(Foto Reuters sopra: sciatrici e sciatori su una pista in Iran)
La squadra femminile iraniana di sci alpino è partita alla volta dell’ Italia, per i Mondiali di sci a Cortina. Ma senza la sua Ct. La head coach Samira Zargari è rimasta a casa, in Iran, perché suo marito le ha proibito di partire e lasciare il Paese. Secondo le legge della Repubblica islamica, una donna sposata ha bisogno del permesso scritto del marito per ottenere il passaporto o viaggiare fuori dal Paese. Come ricorda il rapporto 2021 di Human rights watch sui diritti umani nel mondo, le donne iraniane sono ancora soggette e discriminazioni e forti limitazioni dei loro diritti in materia di matrimonio, divorzio, eredità e decisioni che riguardano i figli. Secondo il codice civile, il marito ha il diritto di scegliere il luogo di residenza della famiglia e ha la facoltà di vietare alla moglie determinate occupazioni lavorativa se queste sono ritenute contrastanti con i “valori familiari”. In un tribunale, inoltre, la testimonianza di un solo uomo equivale a quella di due donne.

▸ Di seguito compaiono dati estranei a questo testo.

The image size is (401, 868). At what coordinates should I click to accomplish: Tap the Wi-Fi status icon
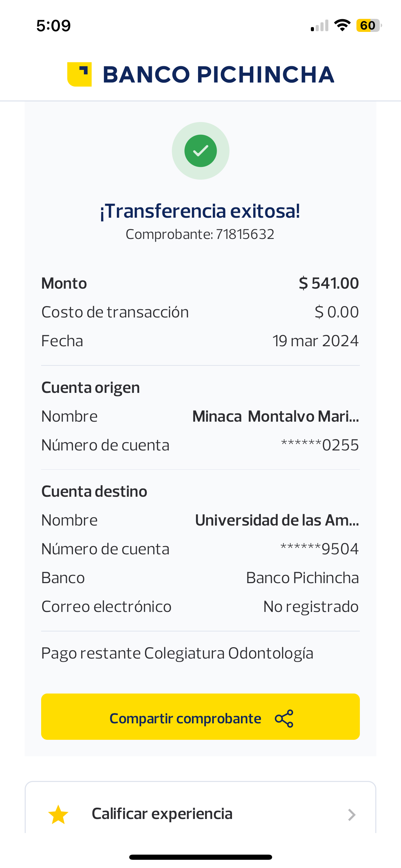(342, 25)
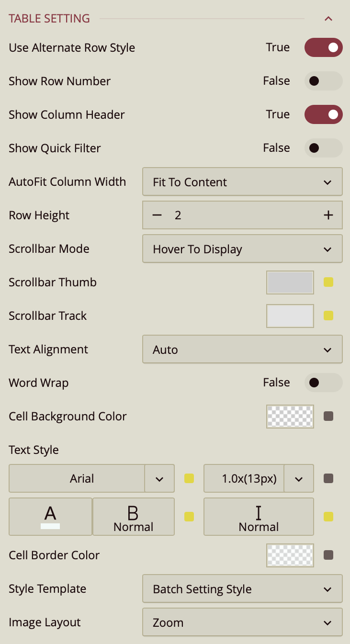Click the bold B Normal button

coord(133,517)
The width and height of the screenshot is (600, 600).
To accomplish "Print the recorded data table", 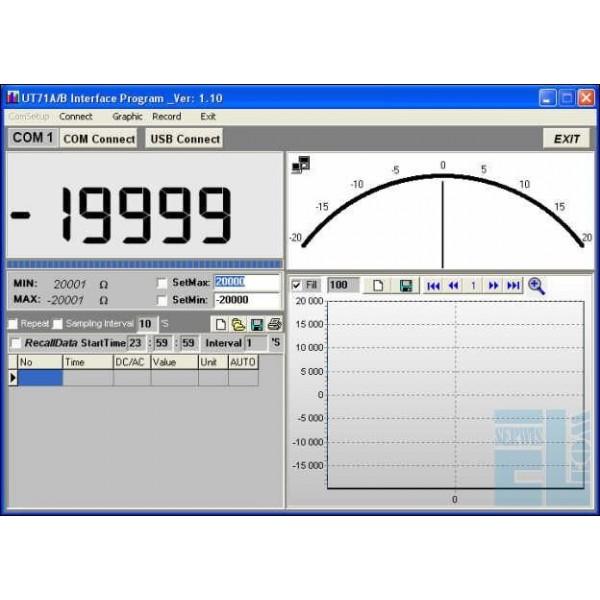I will click(274, 324).
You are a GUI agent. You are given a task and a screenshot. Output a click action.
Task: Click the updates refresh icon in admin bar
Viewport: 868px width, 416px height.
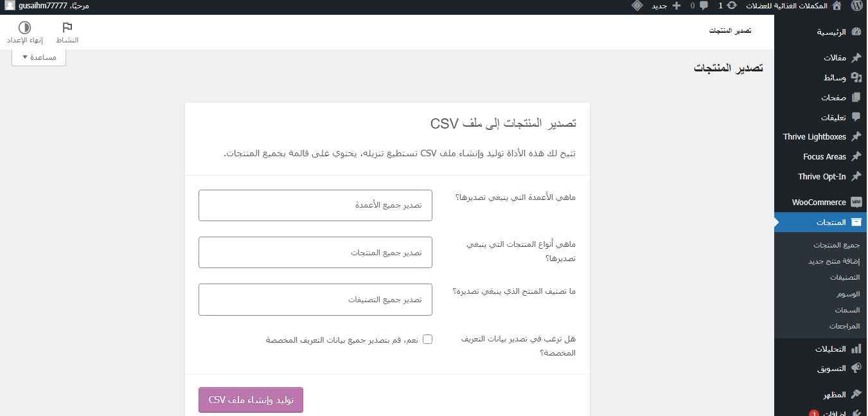tap(731, 6)
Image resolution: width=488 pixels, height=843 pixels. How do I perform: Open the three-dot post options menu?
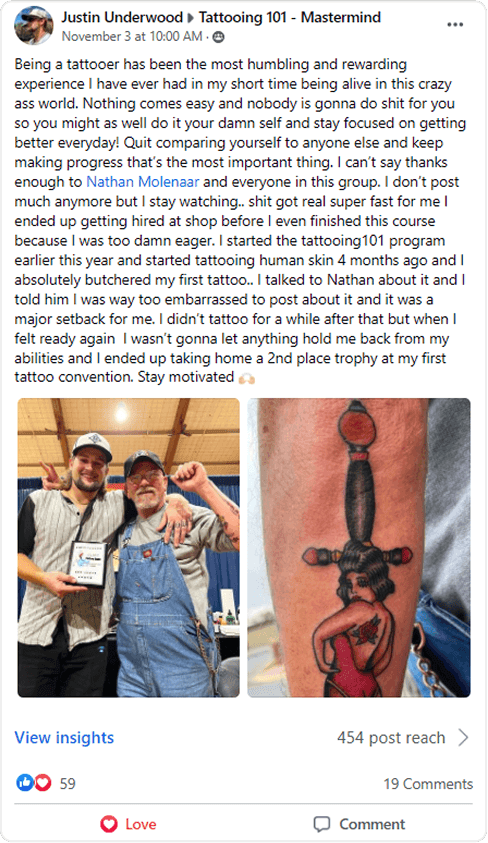point(455,25)
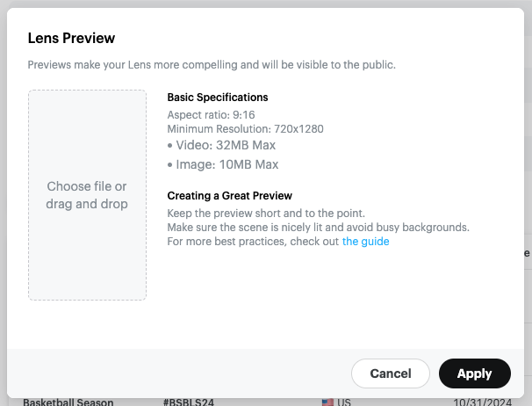Confirm with the Apply button
Viewport: 532px width, 406px height.
pyautogui.click(x=474, y=373)
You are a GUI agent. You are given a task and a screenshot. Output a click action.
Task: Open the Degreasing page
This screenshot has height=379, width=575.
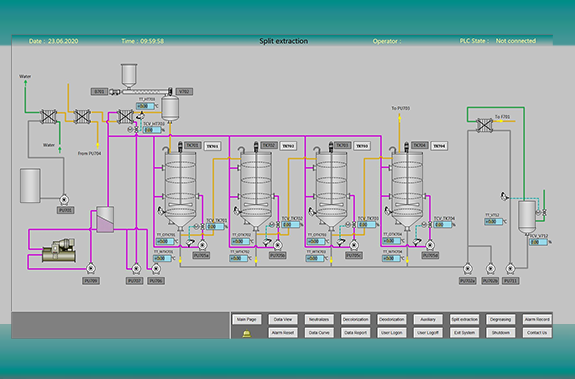(501, 320)
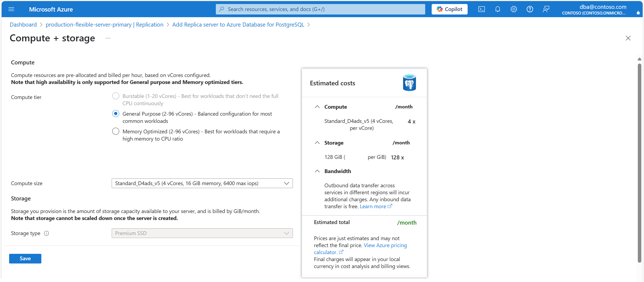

In Iran non esiste una legge contro la violenza domestica e nel periodo del lockdown a causa del Covid-19 sia le autorità che le organizzazioni per i diritti delle donne hanno registrato un forte aumento dei casi di violenza di genere all’ interno delle mura domestiche. Negli ultimi anni numerose attiviste per i diritti femminili sono state arrestate, alcune di loro a causa delle proteste pacifiche contro l’ obbligo dell’ hijab, il velo islamico - introdotto dopo la Rivoluzione islamica del 1979 -, reclamando che indossare il velo dovrebbe essere una libera scelta di ogni singola donna e non un’ imposizione dall’ alto. Attviste come Saba Kord-Afshari, detenuta nella prigione di di Evin a Teheran, arrestata nel 2019 per il suo rifiuto di coprirsi il capo con l’ hijab e e condannata a 24 anni complessivi di carcere, secondo il codice penale islamico, per “aver incoraggiato le persone a commettere immoralità e/o prostituzione”, per “associazione e collusione contro la sicurezza interna ed esterna”, per “propaganda contro il sistema”. Le sono state inoltre vietate le attività social.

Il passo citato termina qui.